Description of the task -> After finding the line with "This screenshot has width=1000, height=590." in the data below, set down exactly each line through the one with "Click the New badge on Aim Trainer", inclusive, and stop there.

== Data section

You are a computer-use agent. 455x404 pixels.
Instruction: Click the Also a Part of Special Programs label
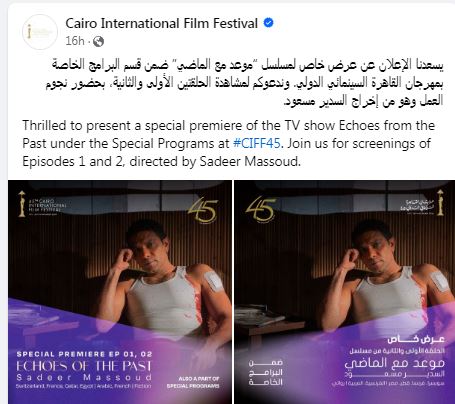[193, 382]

====
== Data section

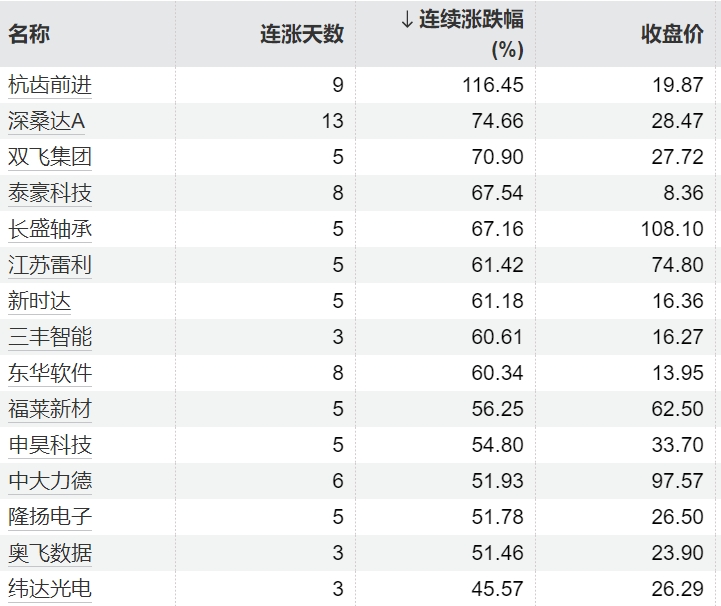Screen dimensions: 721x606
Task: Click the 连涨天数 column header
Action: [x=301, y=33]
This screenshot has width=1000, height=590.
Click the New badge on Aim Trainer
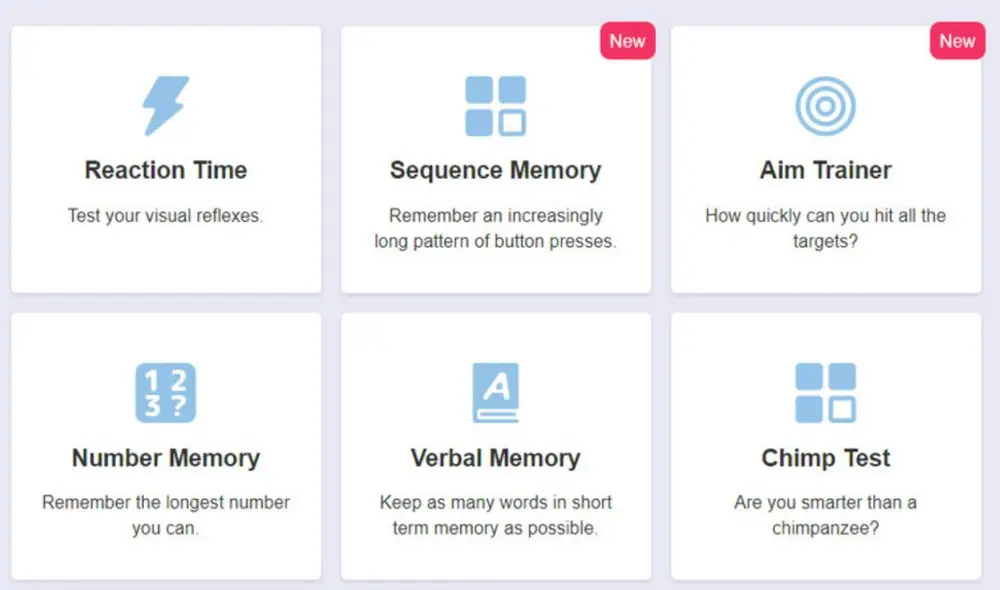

====
== Data section

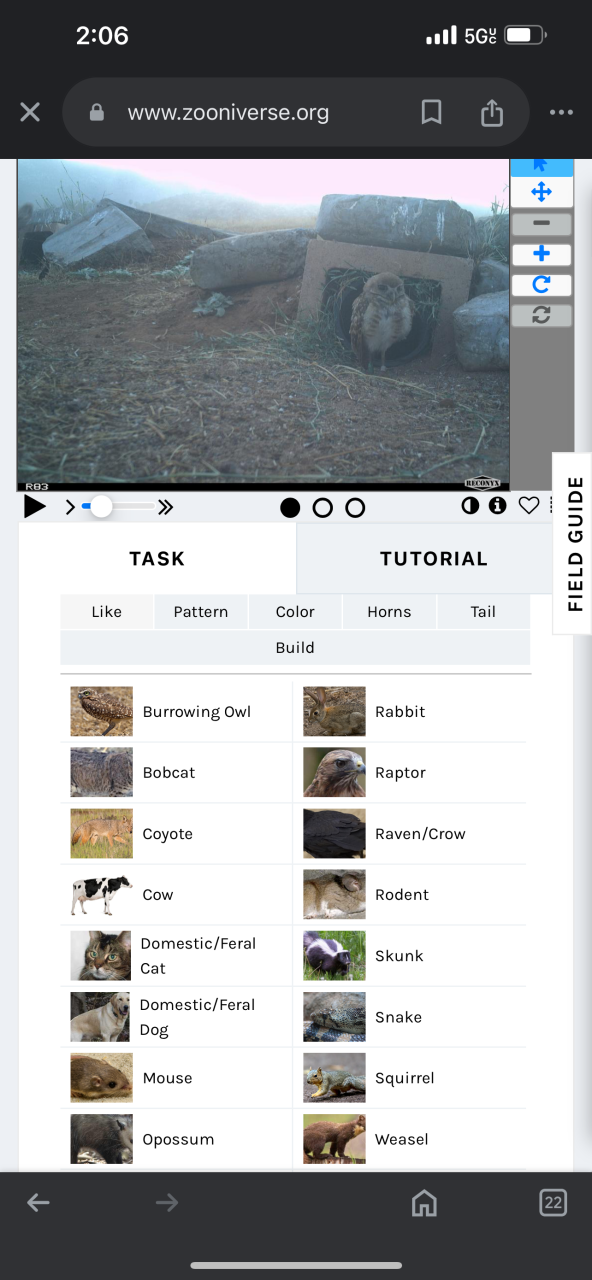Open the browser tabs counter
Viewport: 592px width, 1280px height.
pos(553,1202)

====

Completed exercise ->
This screenshot has width=1000, height=590.
Click the New badge on Aim Trainer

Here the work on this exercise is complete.